Write back every record verbatim.

[Saved entries]
------------------------------------------------

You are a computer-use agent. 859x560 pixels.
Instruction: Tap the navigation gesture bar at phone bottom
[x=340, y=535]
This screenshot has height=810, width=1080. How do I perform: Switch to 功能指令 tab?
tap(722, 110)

------------------------------------------------

**Response to this exercise**
You are a computer-use agent. 859x560 pixels.
Instruction: Tap the navigation gesture bar at phone bottom
[x=340, y=535]
This screenshot has height=810, width=1080. How do I perform: Switch to 功能指令 tab?
tap(722, 110)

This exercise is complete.